それから里中が幼馴染とどうなったかはわからない。連絡先を交換していなかったし、私は地元の専門学校で、里中は都内の大学だったから接点などなかった。しかし、彼のことだから、きっと幼馴染の人とよろしくやっているんだろう。会ったことはないのに、素敵な人だと言う確信があって、私はいつまでもその人に勝てないのだった。
専門に在学中はもちろん、メイクアップアーティストとして活動し、それなりに活躍し始めてからも私は、彼と初めて喋った時のことを何度も思い出しては歯を食いしばった。キラキラしてる、という里中の言葉に何度救われたことだろう。どんなに辛く、自信をなくすようなことがあっても、彼が私の施したメイクを喜んでくれた日のことを思えば、頑張れる気がした。
私がメイクの魔法使いなら、彼は言葉の魔法使いだった。
「めぐさんって、なんでこの仕事選んだんですか」
控え室で売り出し中の若手モデルにスポンジでファンデを叩き込んでいると、鏡越しに彼女が私にそう聞いた。
「メイク好きだからねー。高校の時も人にやってたし」
「へー! その頃から片鱗あったんですね! 誰にメイクしたかとか覚えてます?」
「あー……、一人だけなら」
空に目を泳がせて私が真っ先に思い浮かべたのは、家族でも、友達でもなく、あの里中だった。他の人にしたものとは比べ物にならないくらい簡単でナチュラルなメイクだったが、彼のあの喜びようと共に私はいつも里中を思い出す。
「高校の同級生。今はもう連絡取ってないけどね」
「えーもったいなーい! じゃ、今何してるとかもわかんないんですか?」
「なんにも。あいつ、どうしてんだろうな」
地味で、ダサくて、いかにもオタク君って感じで、不器用で、だけど真っ直ぐで、愛嬌があって、褒めるとすぐ調子に乗るあいつ。私が好きだったあいつ。振り向いてくれないあいつ。
今になって、連絡先交換しとけばよかったなとか思ったりすることもあるけれど、むしろ里中にはラインとか電話じゃなくて、思いがけず今の私を知って欲しい気持ちもあったから、最終的にはしなくてよかったという気持ちに着地するのがお決まりだ。
その方法では私が里中の近況を知ることできないけど、それでもよかった。とにかく里中に自信を持って欲しかった。これだけメイクアップアーティストとして大成した私があんたを「素敵」と言ったんだからと、「そのままでいい」と言ったんだからと、テレビや雑誌の取材を受けるたびにそういう祈りを込めた。

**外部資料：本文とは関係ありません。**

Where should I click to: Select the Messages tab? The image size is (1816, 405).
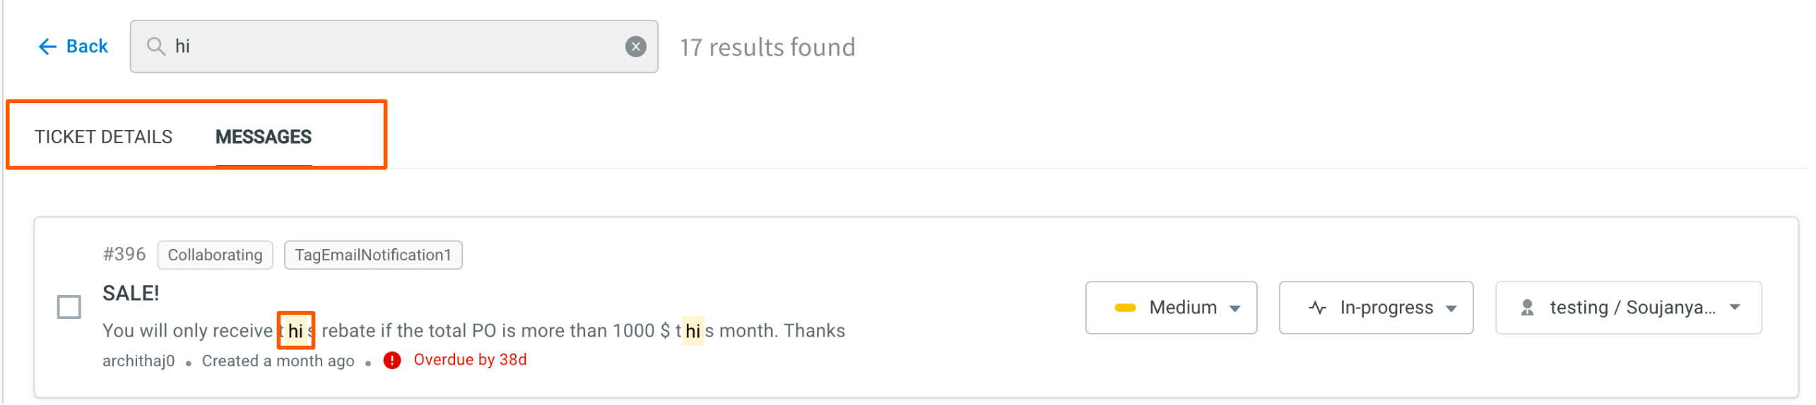tap(264, 137)
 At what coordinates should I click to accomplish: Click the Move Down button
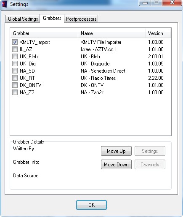(x=116, y=164)
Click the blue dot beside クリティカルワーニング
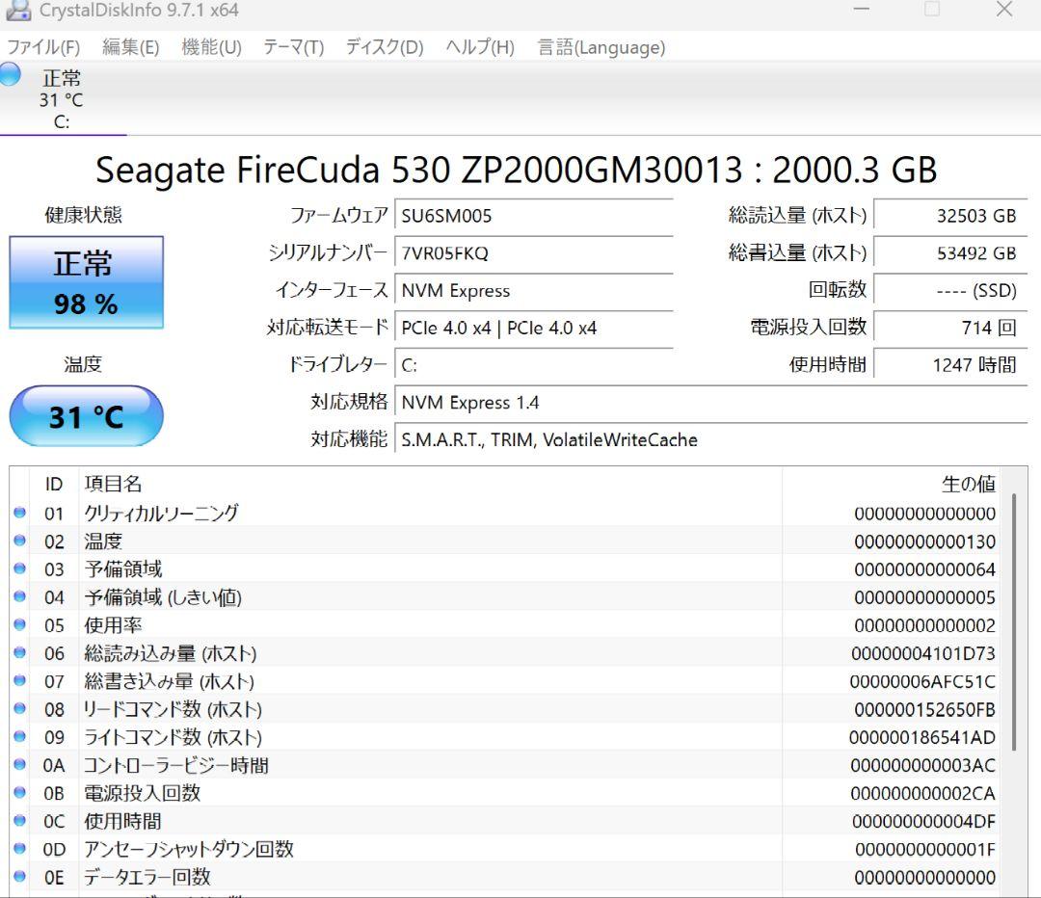The width and height of the screenshot is (1041, 898). point(19,514)
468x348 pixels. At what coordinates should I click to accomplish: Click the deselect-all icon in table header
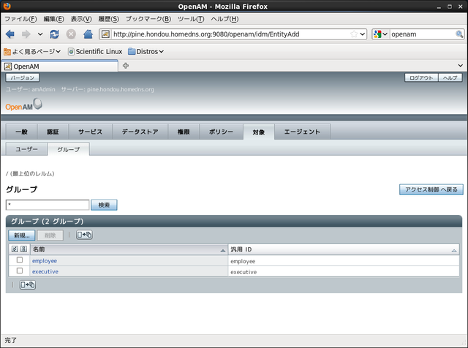click(23, 249)
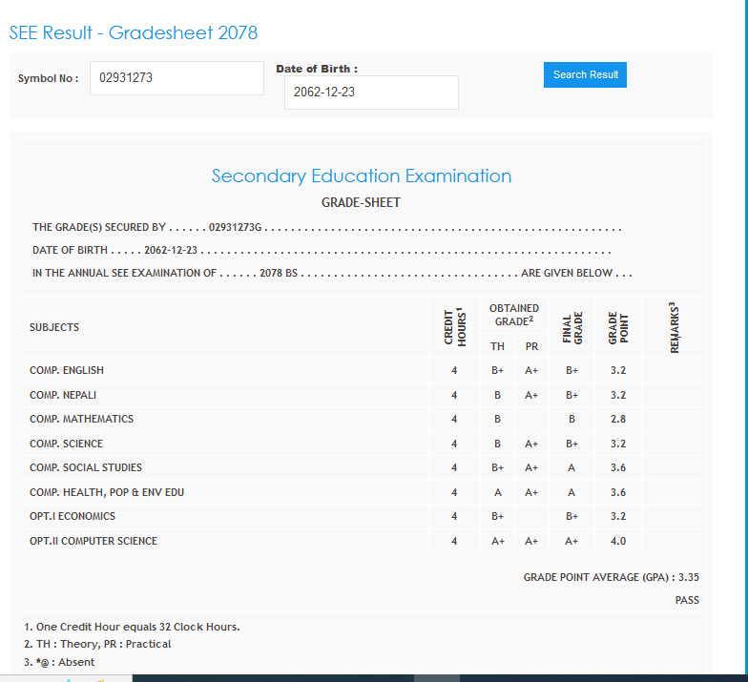
Task: Click the COMP. SOCIAL STUDIES subject name
Action: click(86, 467)
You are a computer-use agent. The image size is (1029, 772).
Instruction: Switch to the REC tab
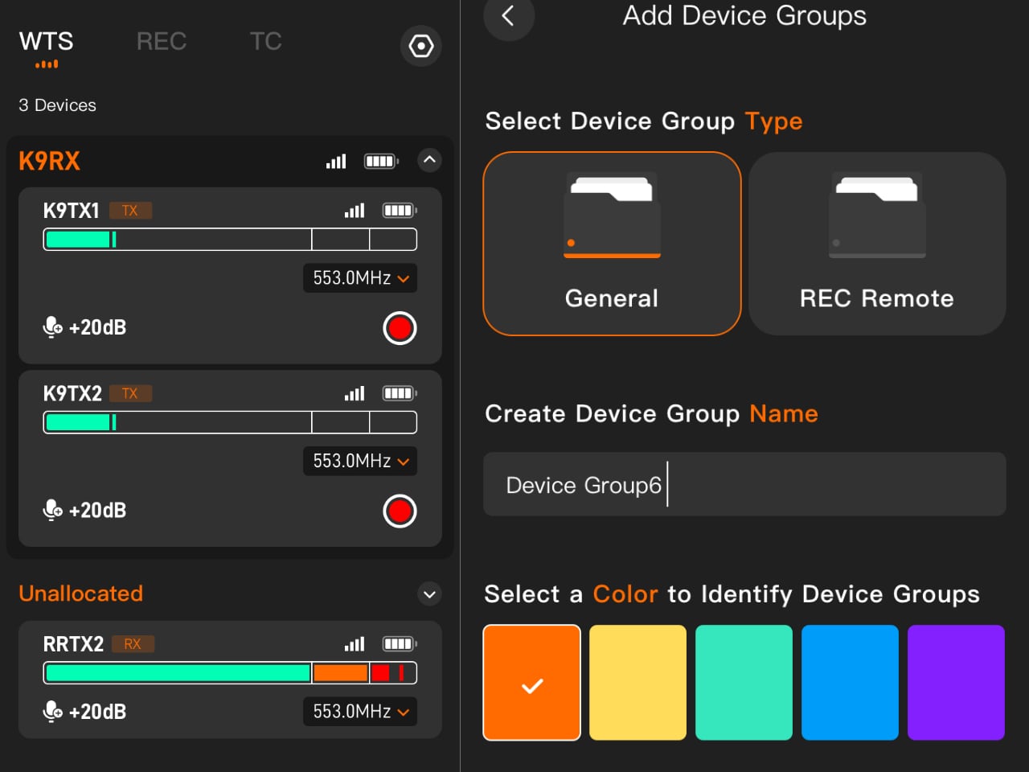click(162, 42)
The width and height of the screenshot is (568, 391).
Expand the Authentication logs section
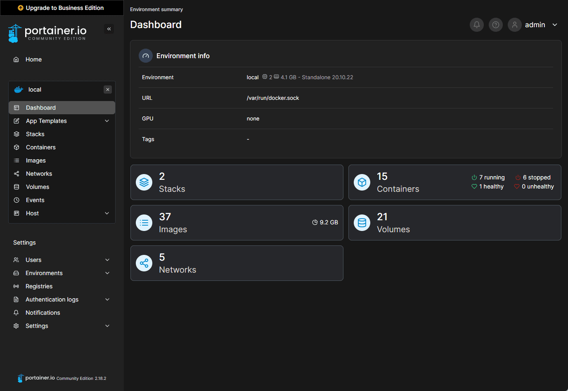tap(107, 299)
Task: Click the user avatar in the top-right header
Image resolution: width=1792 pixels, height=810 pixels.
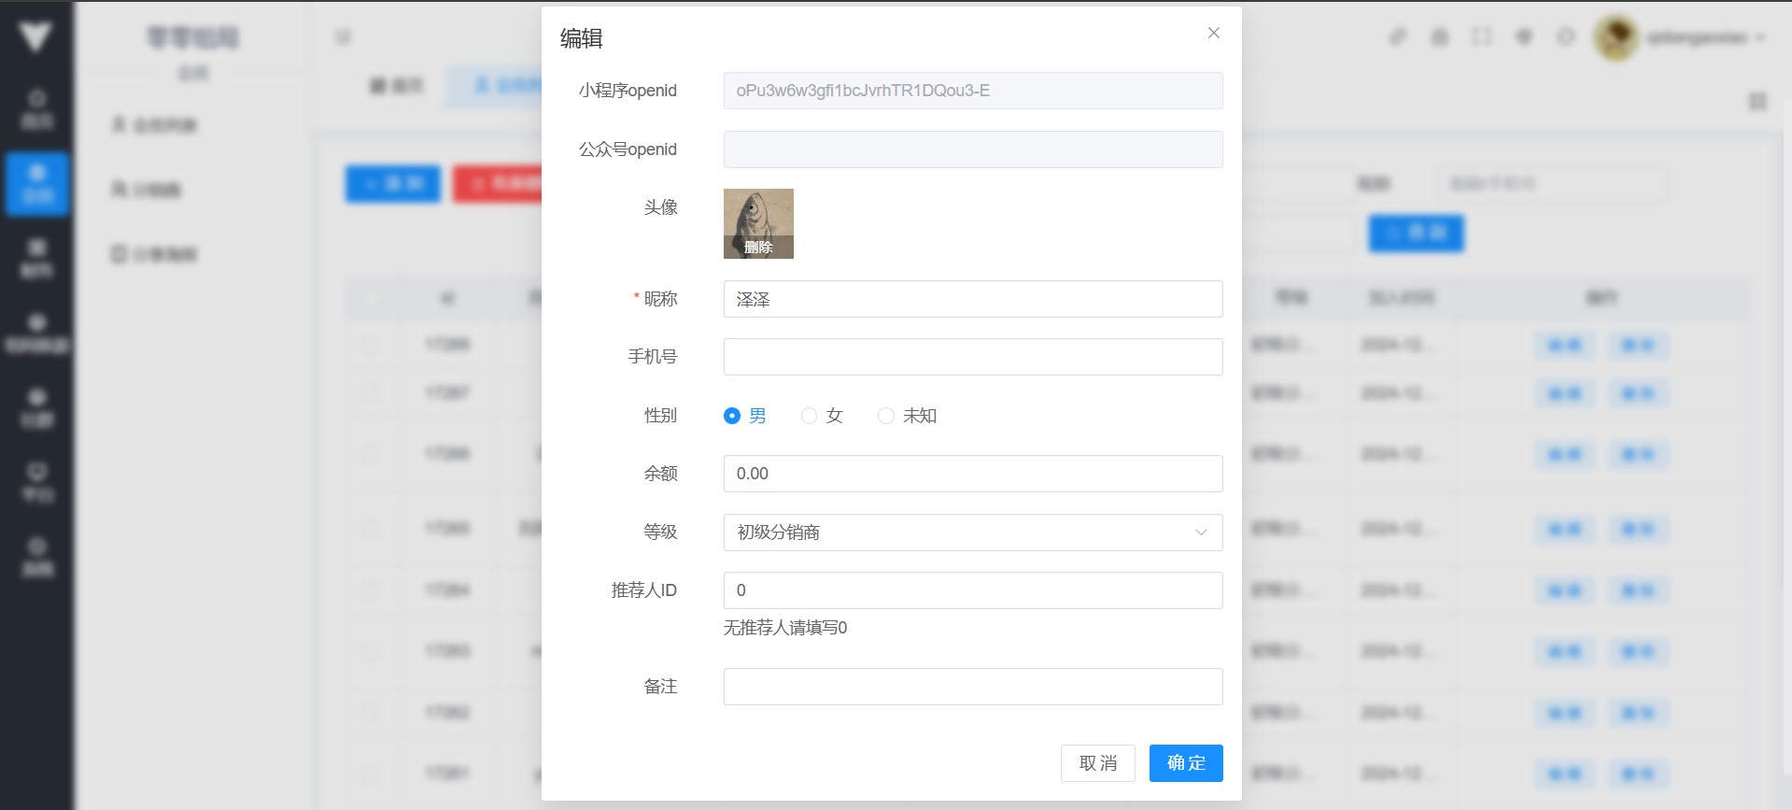Action: click(1616, 37)
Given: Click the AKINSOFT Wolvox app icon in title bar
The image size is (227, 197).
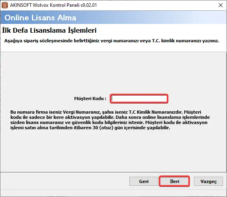Looking at the screenshot, I should pos(5,5).
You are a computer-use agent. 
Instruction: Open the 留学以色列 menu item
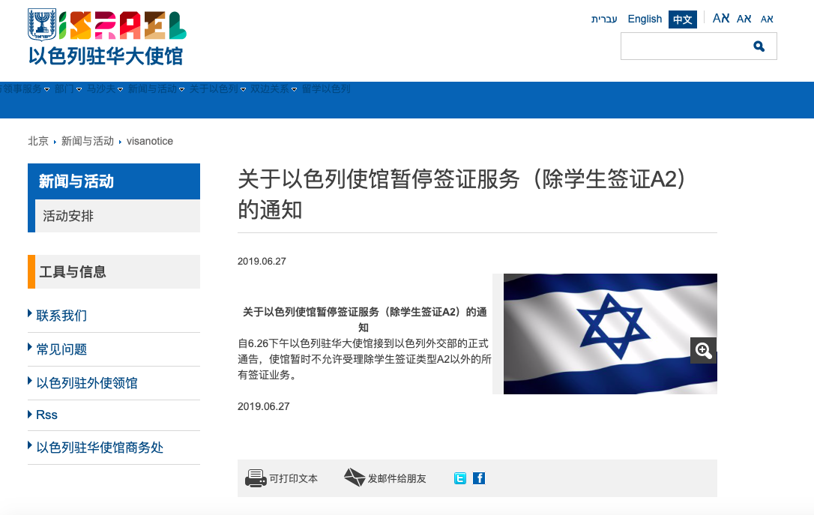click(326, 89)
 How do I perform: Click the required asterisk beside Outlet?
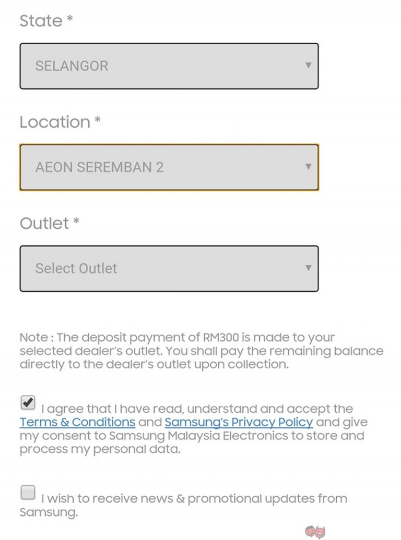tap(76, 222)
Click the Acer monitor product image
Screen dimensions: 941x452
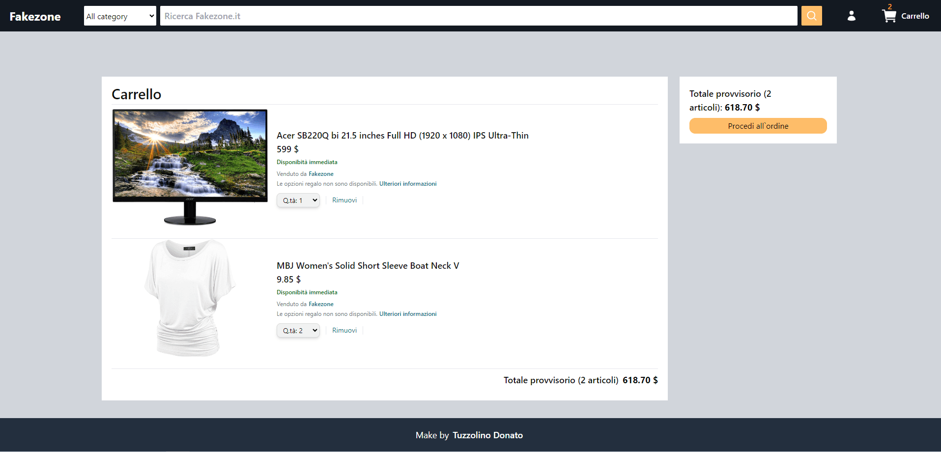190,167
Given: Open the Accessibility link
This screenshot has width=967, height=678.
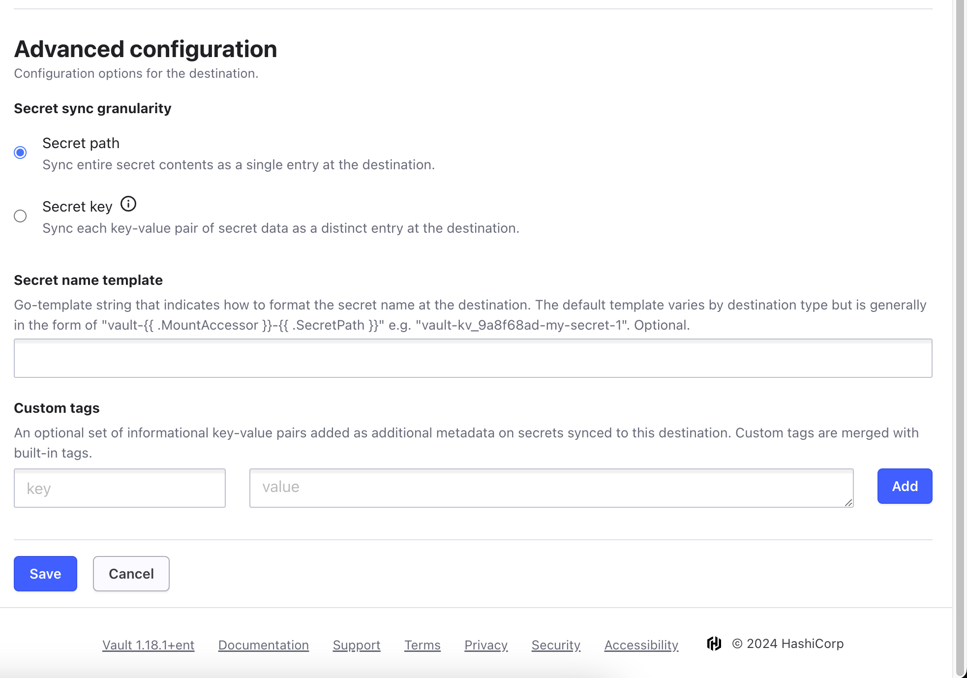Looking at the screenshot, I should [x=641, y=644].
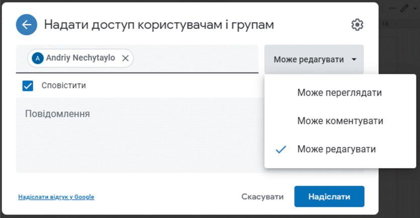This screenshot has width=420, height=218.
Task: Remove Andriy Nechytaylo chip with X
Action: click(126, 58)

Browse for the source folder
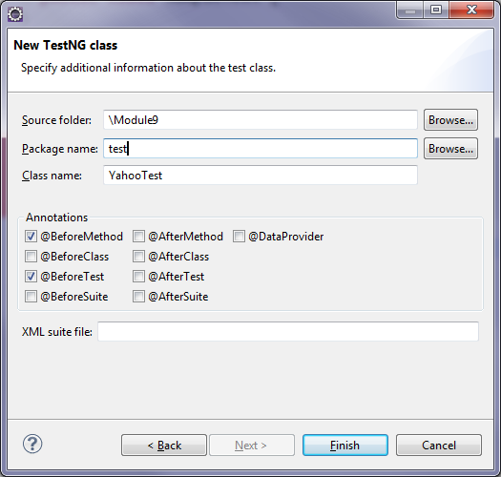click(450, 120)
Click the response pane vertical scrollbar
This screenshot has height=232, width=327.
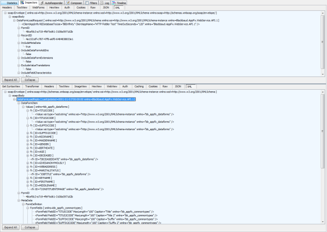[322, 156]
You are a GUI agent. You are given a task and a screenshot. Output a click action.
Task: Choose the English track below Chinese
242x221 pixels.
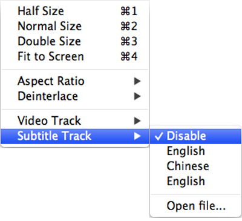point(195,181)
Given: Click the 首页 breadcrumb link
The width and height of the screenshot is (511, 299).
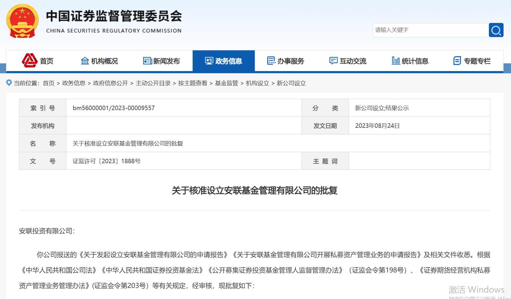Looking at the screenshot, I should 49,83.
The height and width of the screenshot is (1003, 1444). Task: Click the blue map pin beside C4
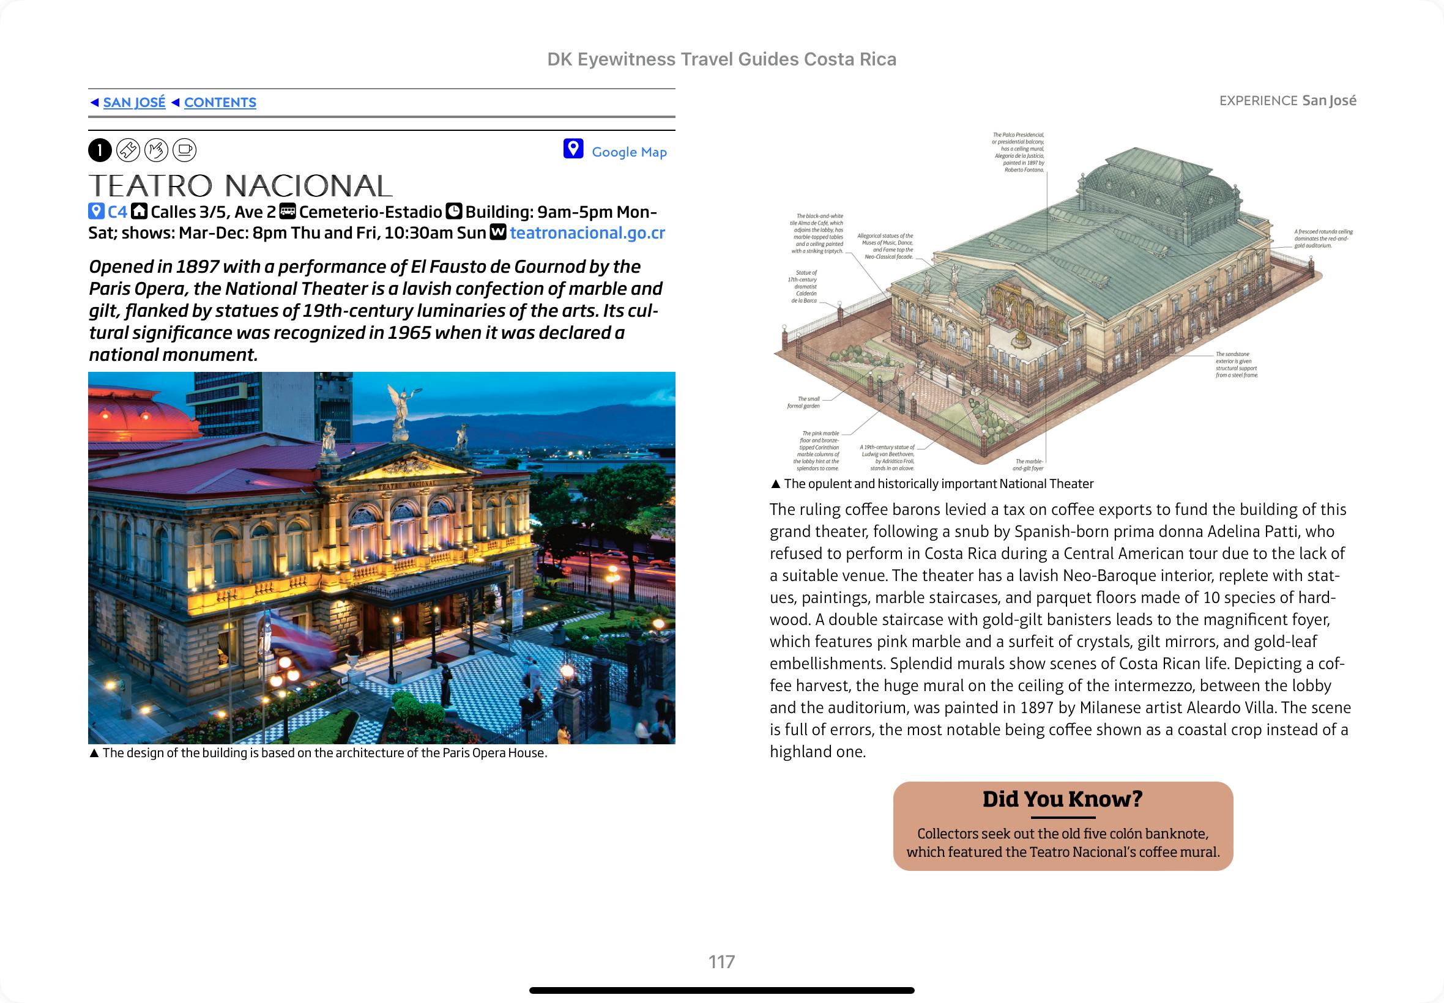point(96,212)
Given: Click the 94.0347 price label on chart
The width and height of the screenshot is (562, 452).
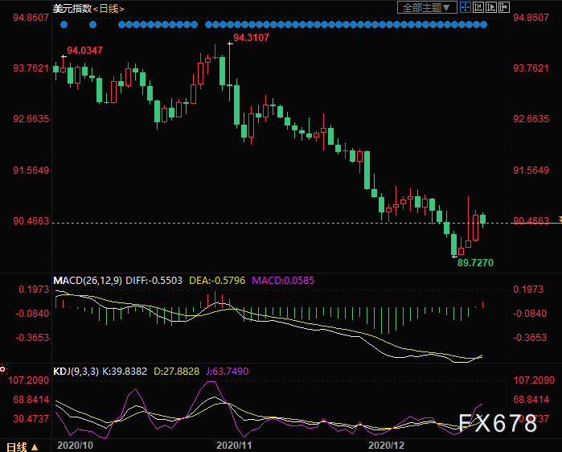Looking at the screenshot, I should 84,51.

とはいえ、彼はメイクに興味ないだろうし、見ているかはわからない。ただの自己満足だけど、私はそうせずにいられない。
大切な人が、今もどこかで何かに迷いながら進んでいるなら、私はそれを照らす光でありたい。そう思いながら、今日も鏡台の前に座る人の良さを引き出す仕事をしていく。
キラキラしてる、と里中に言ってもらった言葉は、まだ私の胸に、キラキラと光っているから。